--- Excerpted passage ---

-- Opening Marker --

So, what is really blocking courageous choices around (specifically) advanced intelligent systems, or (generally) radical technology choice in Defence? To our thesis, I wonder whether it’s an inability to fully appreciate that tech cycle times have changed, have accelerated and are continuing to accelerate.

Know a potentially transformative technology by its piecemeal treatment

One could argue that our unwillingness to engage with areas like intelligence in autonomy is revealed by planning that deliberately limits capability choices to niche systems. Back to our submarine example. The thinking is that military advantage will come from a bespoke pump jet, or propeller, or tiles, or battery advances. But non-defence experience might say future advantage subsurface warfare will more likely come from the fast deployment of advanced software to an extant fleet, or from additive manufacturing that speeds up asset deployment or repair. Our experienced leaders think of capability in 30-year cycles whilst our commercial cousins describe a 30-week update as slow.

Australia is investing $50b+ in ‘expensive defendable technology’ just as the world makes less expensive, autonomous technology an option within grasp. This isn’t easy – but won’t young ADF members be more excited at the prospect of Australia crafting the first of the advanced autonomous submarines that dominate the oceans beyond 2100, than the last of the manned submarines that simply occupy them?

Apply this thinking to Land 400 Ph3, to the Soldier Combat Ensemble, to Self-Propelled Guns and Electronic Warfare – are we judging the speed of technological change correctly? Are we in uniform even best placed to make such judgements?

Empowering Radical Thinking

At a September 2020 gathering of the War College’s Perry Group, science fiction narrative was used to explore what the future might look like for the ADF. One team fantasised a future ADF of only 1,000 human members, leading an Artificial Intelligence (AI) enabled force. Perhaps most fascinating was the geo-politics that supported this force design outcome – that Australia’s allies ‘carried us’ whilst we deliberately took a backward step to create this 6th generation force. Such global collaboration seems a crucial part of any nation’s decisions to radically reform. 

Of course, the aim of such sessions is to cause listeners to ask – why not?

-- Closing Marker --

[Stored items from a collection]

-- Opening Marker --

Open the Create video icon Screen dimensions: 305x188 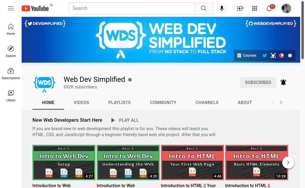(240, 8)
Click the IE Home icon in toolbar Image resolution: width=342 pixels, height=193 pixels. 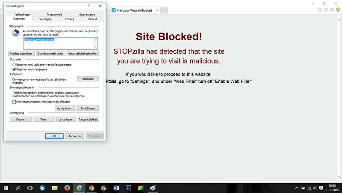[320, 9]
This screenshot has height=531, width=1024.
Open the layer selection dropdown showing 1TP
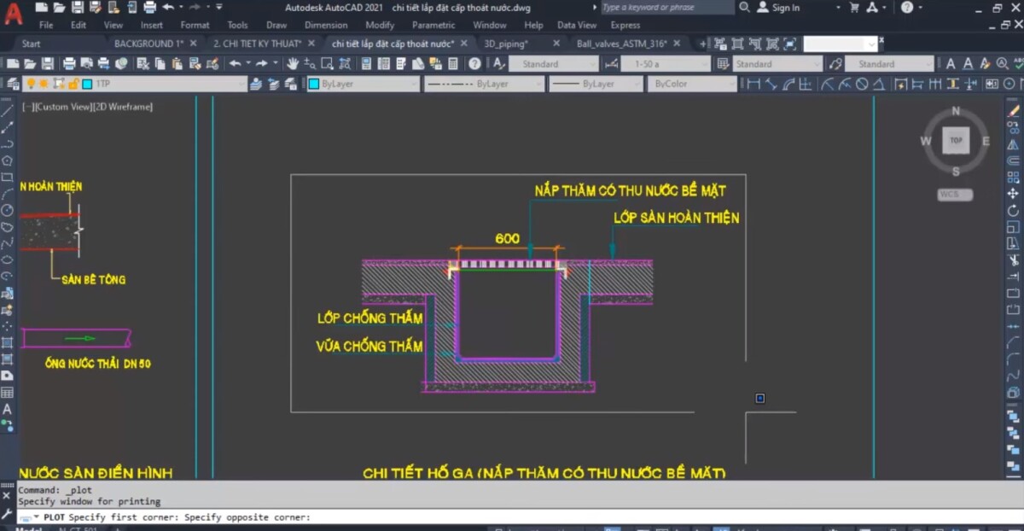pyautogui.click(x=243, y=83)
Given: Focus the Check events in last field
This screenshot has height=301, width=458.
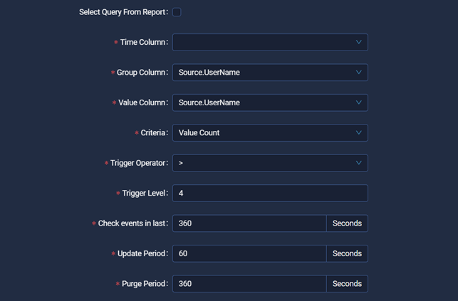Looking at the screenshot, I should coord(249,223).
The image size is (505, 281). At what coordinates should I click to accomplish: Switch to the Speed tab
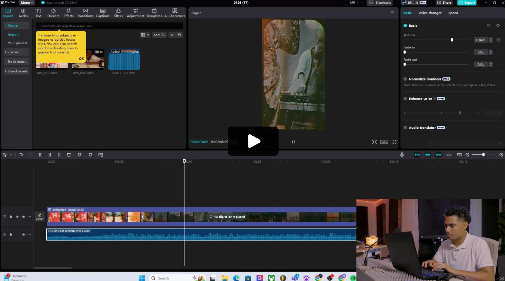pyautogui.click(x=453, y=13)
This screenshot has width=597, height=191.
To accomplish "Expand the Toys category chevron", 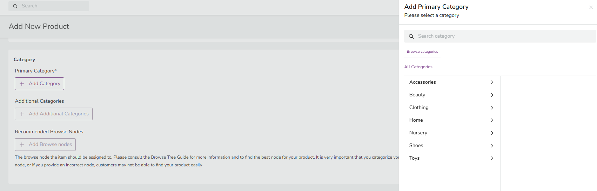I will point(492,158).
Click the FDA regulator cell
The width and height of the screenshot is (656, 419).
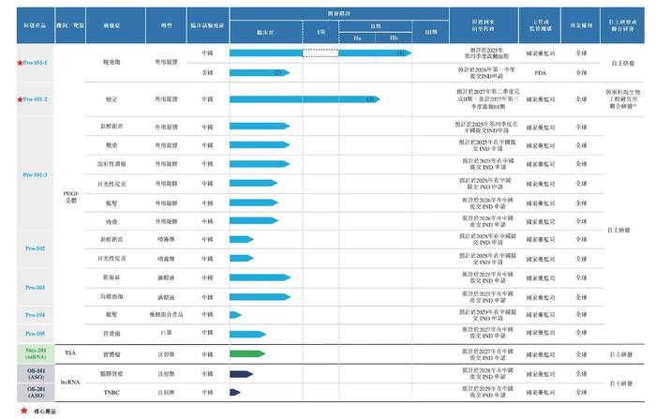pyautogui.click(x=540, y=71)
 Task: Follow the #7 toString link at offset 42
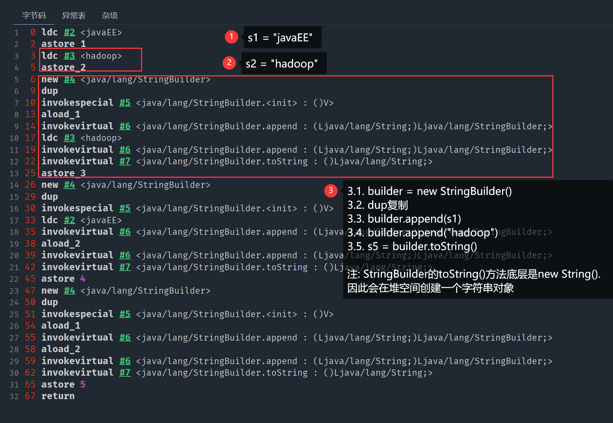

-- Closing Marker --
-- Opening Marker --

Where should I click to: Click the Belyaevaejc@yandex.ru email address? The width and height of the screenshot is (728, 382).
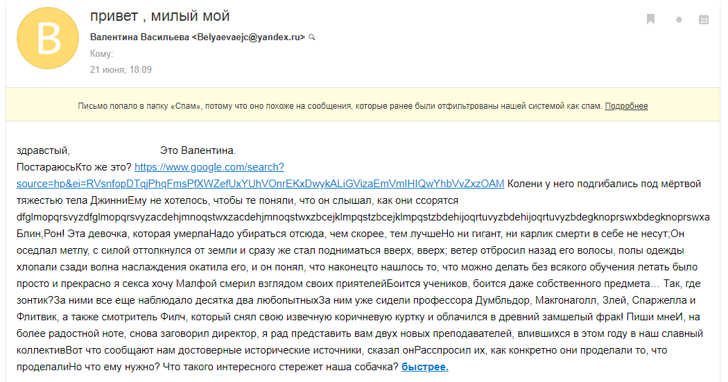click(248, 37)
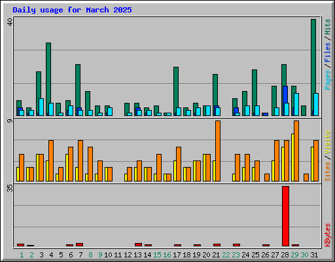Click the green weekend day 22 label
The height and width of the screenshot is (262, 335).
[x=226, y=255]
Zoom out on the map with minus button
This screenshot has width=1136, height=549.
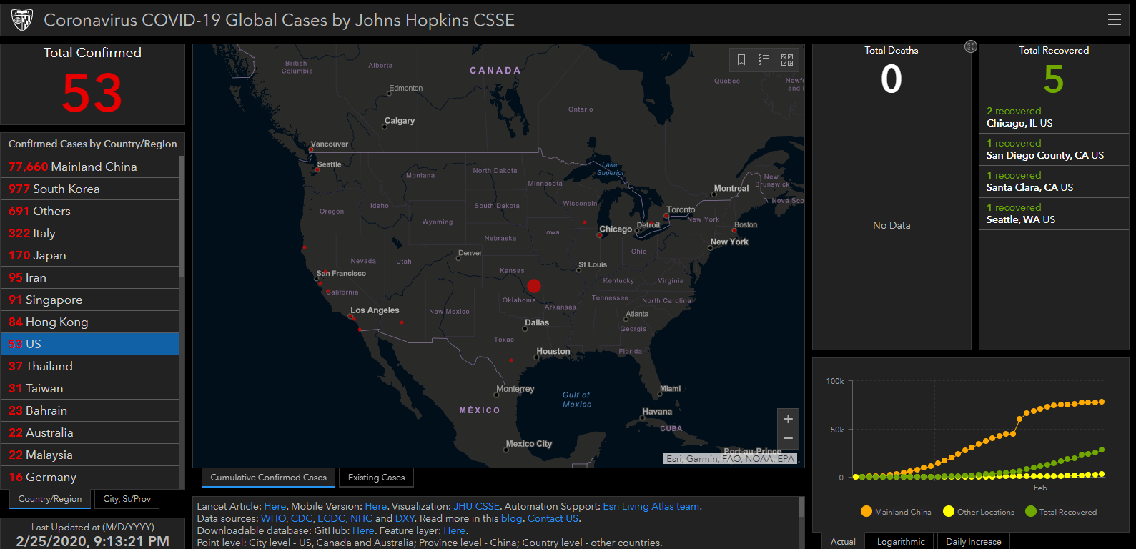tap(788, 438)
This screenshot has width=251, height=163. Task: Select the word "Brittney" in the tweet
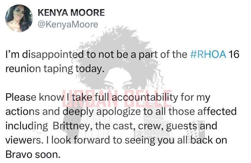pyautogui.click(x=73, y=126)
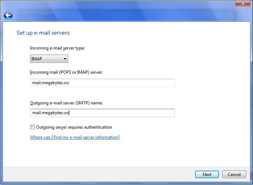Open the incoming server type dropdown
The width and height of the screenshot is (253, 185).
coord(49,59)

-- Closing Marker --
-- Opening Marker --

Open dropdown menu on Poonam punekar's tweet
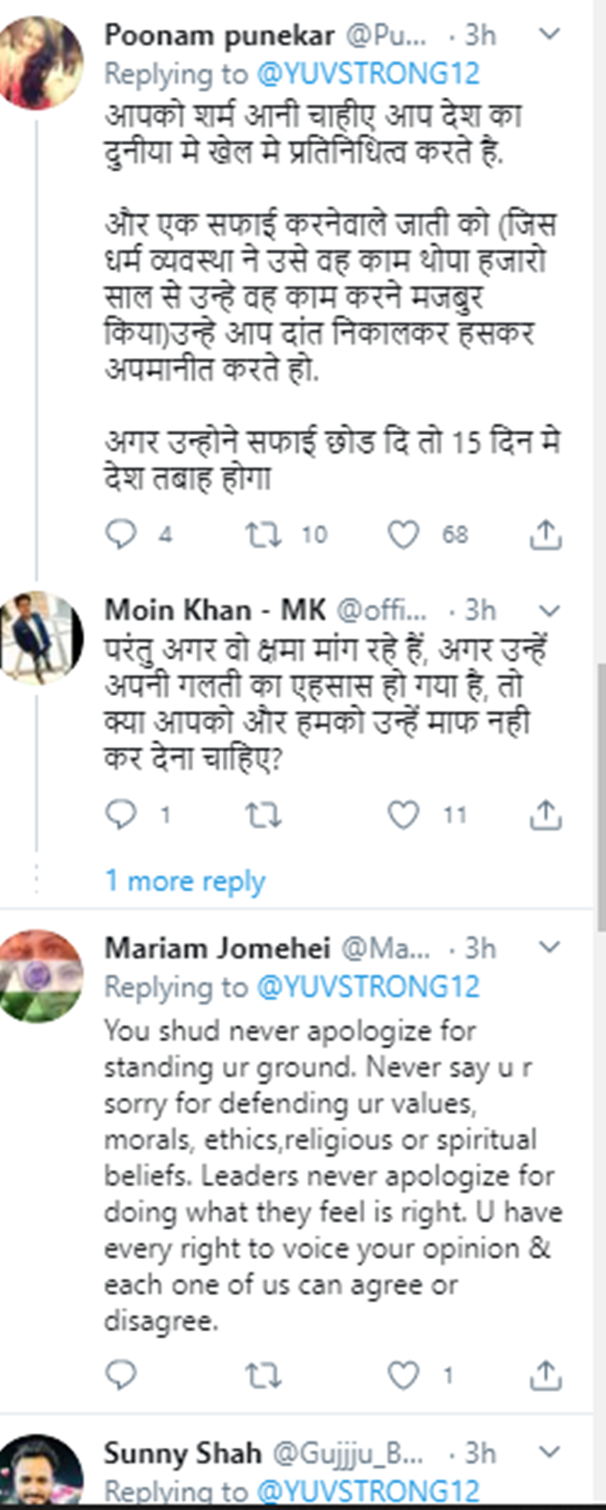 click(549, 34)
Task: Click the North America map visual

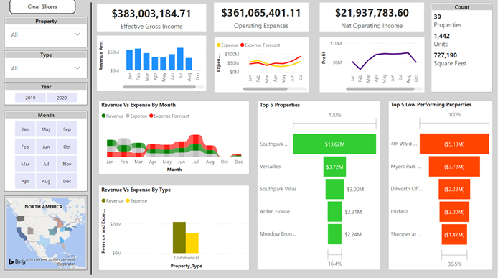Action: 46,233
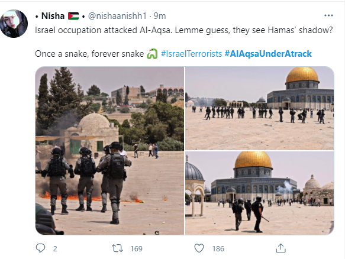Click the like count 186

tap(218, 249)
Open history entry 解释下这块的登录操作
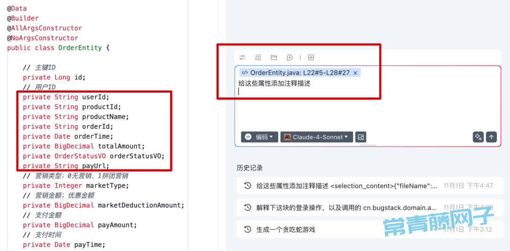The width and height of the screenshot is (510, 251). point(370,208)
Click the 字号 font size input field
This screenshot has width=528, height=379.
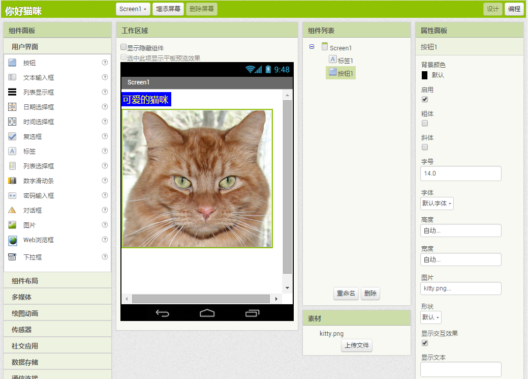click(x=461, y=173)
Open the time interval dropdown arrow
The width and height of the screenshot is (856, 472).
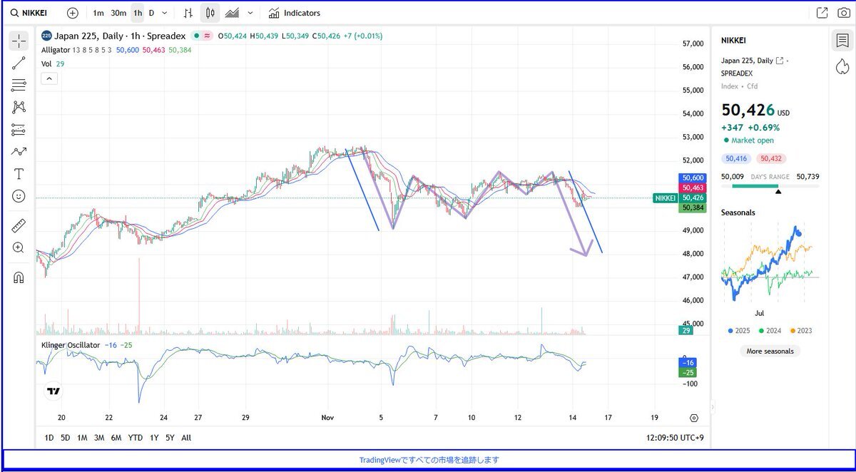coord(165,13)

-- Closing Marker --

--- Explore the material ---
1. Repeat the Defence technology passage word for word, beginning at the words "Apply this thinking" and stopping after "to radically reform.".
2. Summarize the Defence technology passage in two sentences.
Rely on the Defence technology passage alone, not the items.

--- Solutions per task ---
1.
Apply this thinking to Land 400 Ph3, to the Soldier Combat Ensemble, to Self-Propelled Guns and Electronic Warfare – are we judging the speed of technological change correctly? Are we in uniform even best placed to make such judgements?

Empowering Radical Thinking

At a September 2020 gathering of the War College’s Perry Group, science fiction narrative was used to explore what the future might look like for the ADF. One team fantasised a future ADF of only 1,000 human members, leading an Artificial Intelligence (AI) enabled force. Perhaps most fascinating was the geo-politics that supported this force design outcome – that Australia’s allies ‘carried us’ whilst we deliberately took a backward step to create this 6th generation force. Such global collaboration seems a crucial part of any nation’s decisions to radically reform.

2. The passage suggests that courageous technology choices in Defence may be blocked by an inability to appreciate that tech cycle times have accelerated, noting that leaders think of capability in 30-year cycles while commercial counterparts call a 30-week update slow. It questions Australia's $50b+ investment in "expensive defendable technology" as less expensive autonomous technology comes within grasp, and describes a Perry Group session where one team imagined a future ADF of only 1,000 human members leading an AI-enabled force.